Stated task:
Copy the lines below word for word, beginning with the line containing "You are a GUI" and continuing through the last of the lines. Leave the pictures out of your copy.

===== Material for the task

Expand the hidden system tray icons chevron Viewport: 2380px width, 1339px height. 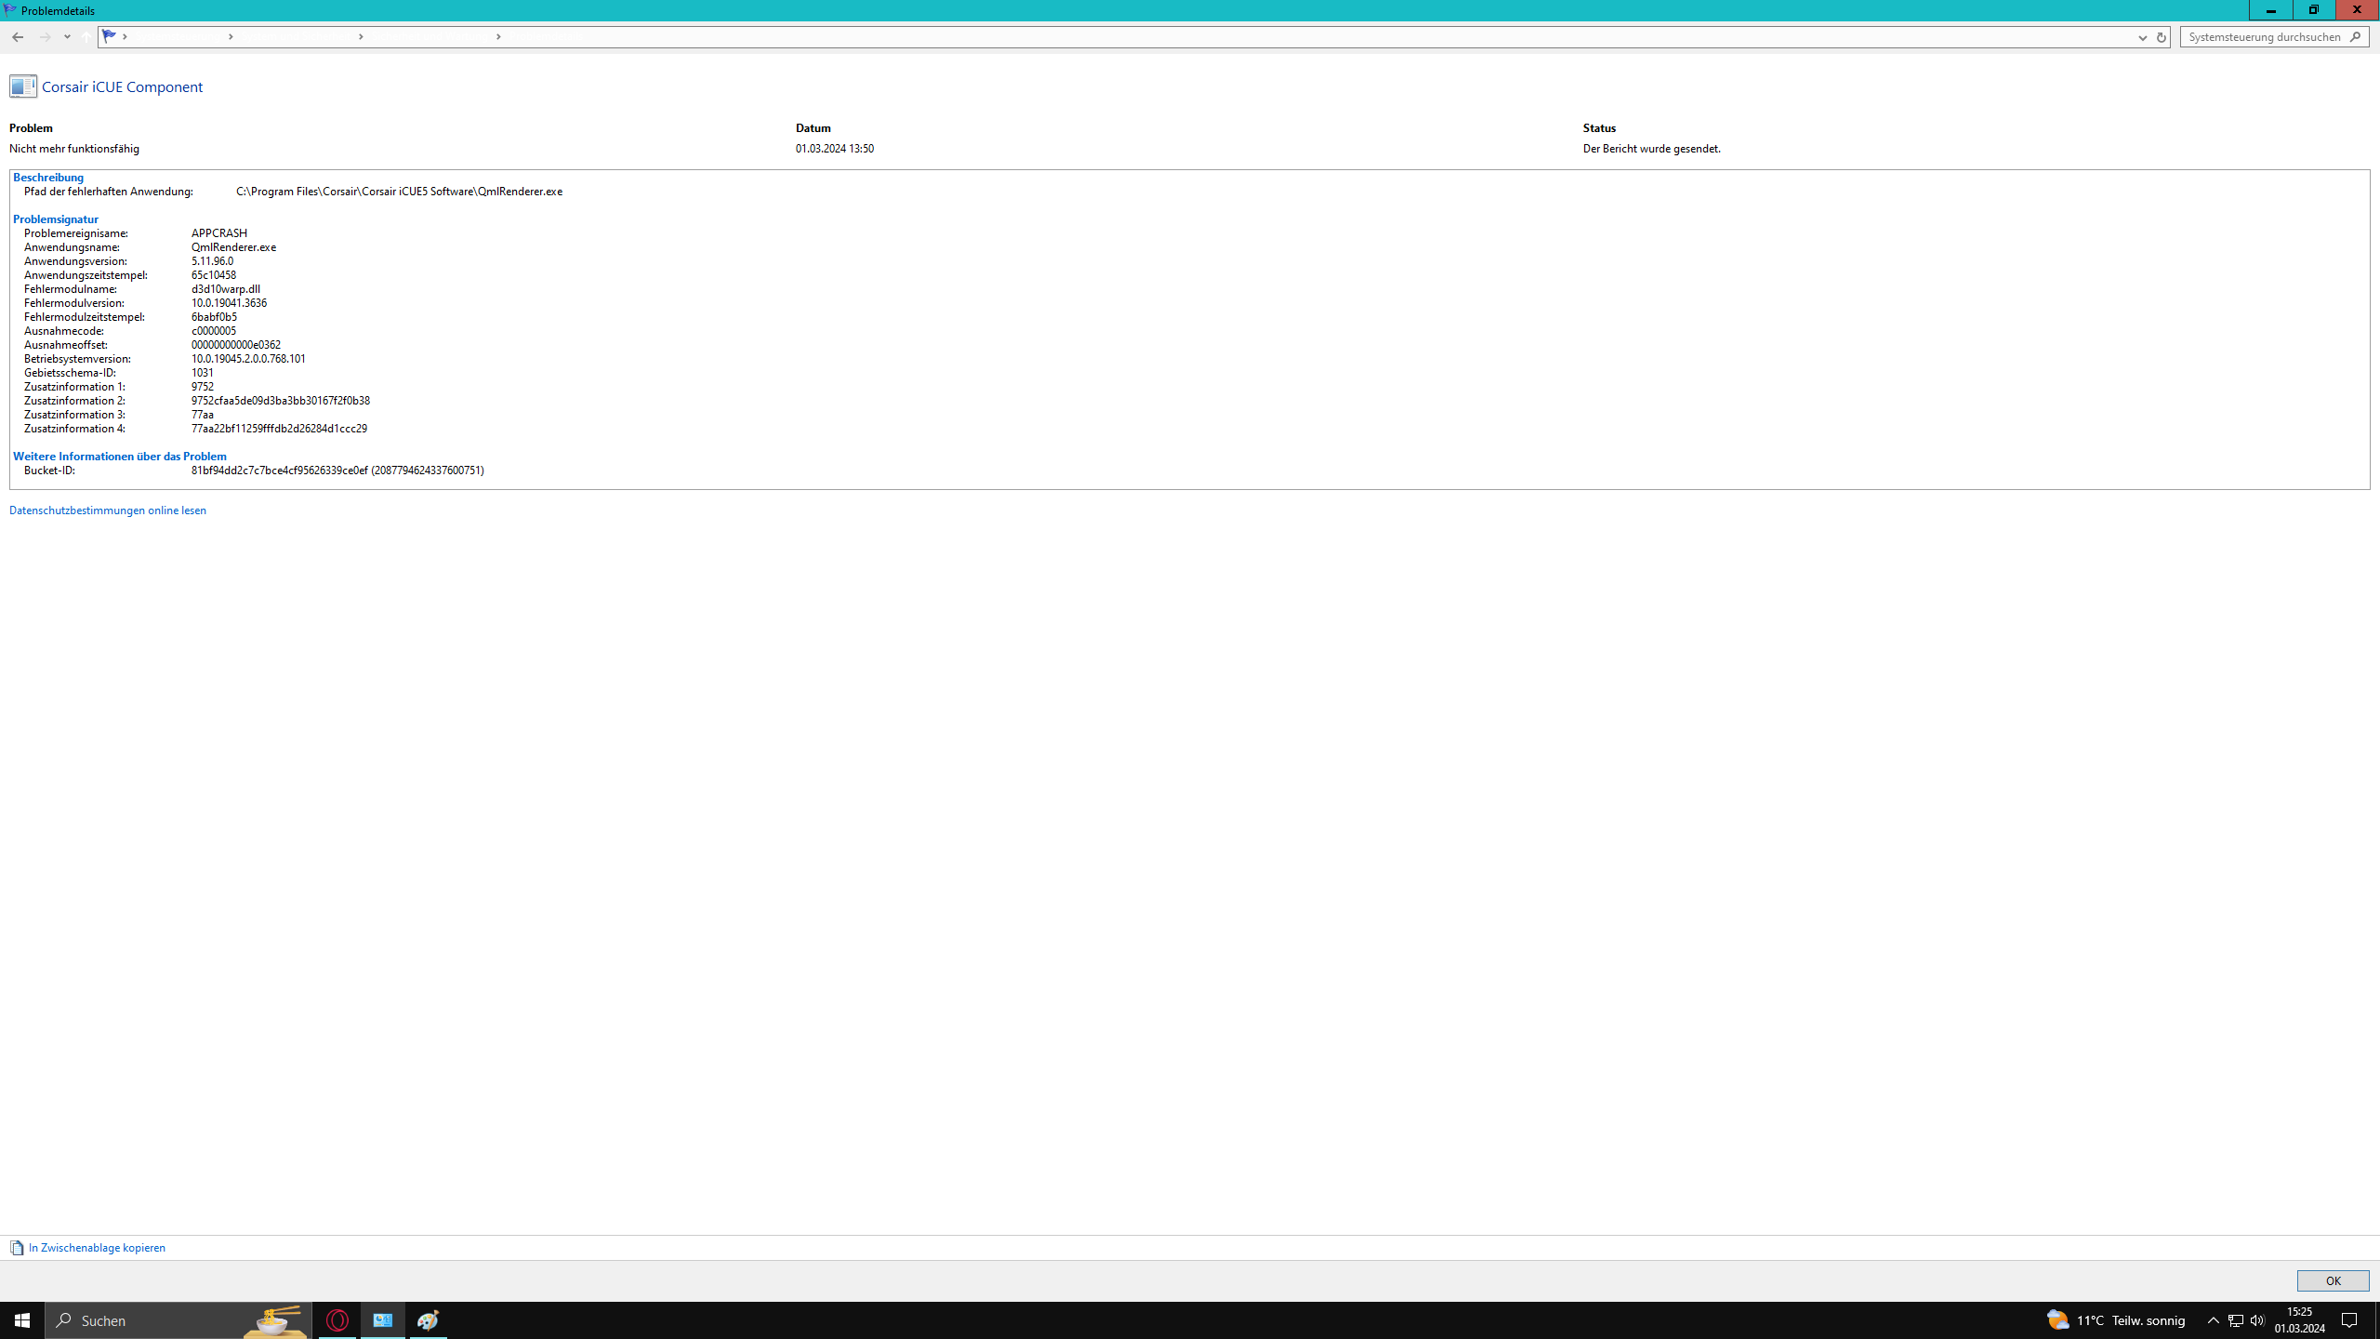2213,1320
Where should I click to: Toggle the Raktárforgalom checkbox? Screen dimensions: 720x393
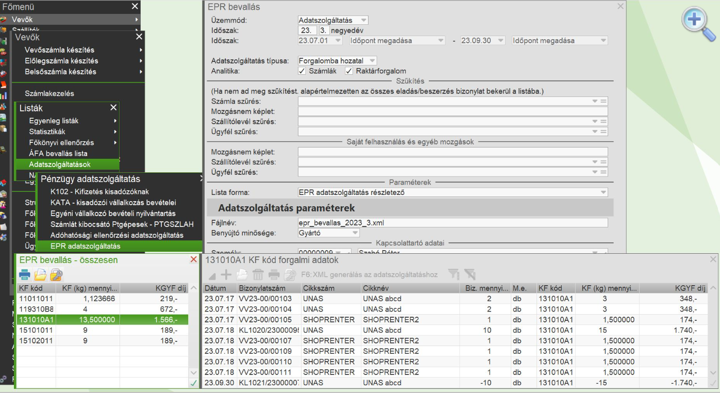coord(349,71)
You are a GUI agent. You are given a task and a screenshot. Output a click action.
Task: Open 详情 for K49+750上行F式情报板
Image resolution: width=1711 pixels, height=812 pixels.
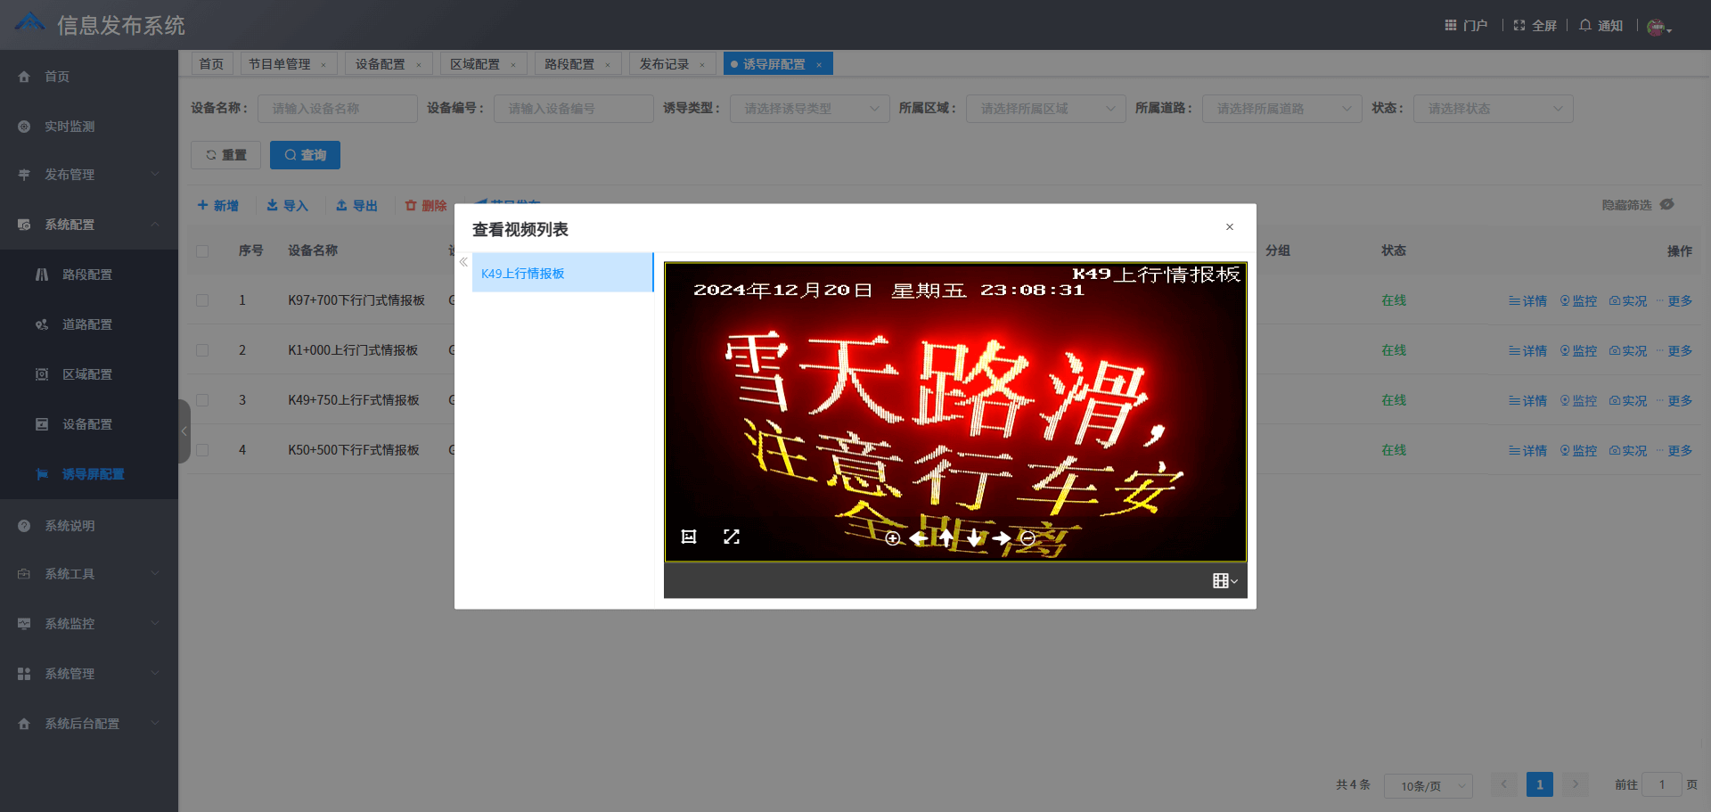[1527, 400]
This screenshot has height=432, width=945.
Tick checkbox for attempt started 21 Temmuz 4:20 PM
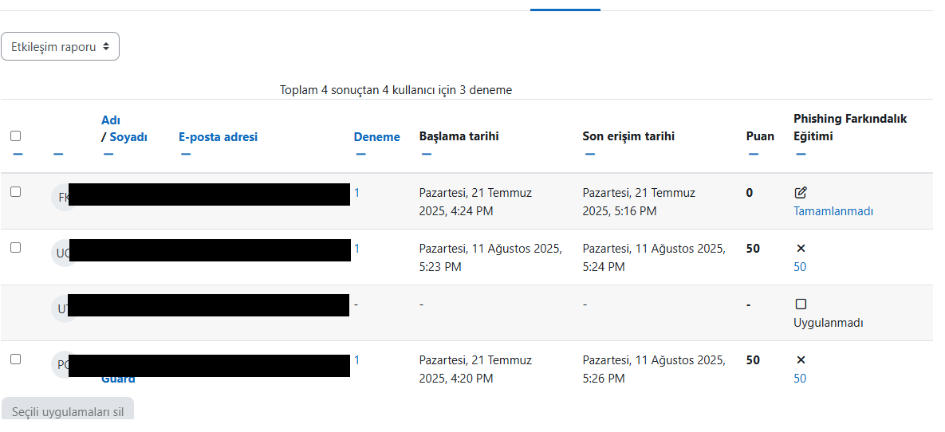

==========

Task answer:
You are a GUI agent. You are given a task and a screenshot. Output a click action.
Task: Open 详情 for K49+750上行F式情报板
Image resolution: width=1711 pixels, height=812 pixels.
[1527, 400]
This screenshot has height=432, width=945.
Tick checkbox for attempt started 21 Temmuz 4:20 PM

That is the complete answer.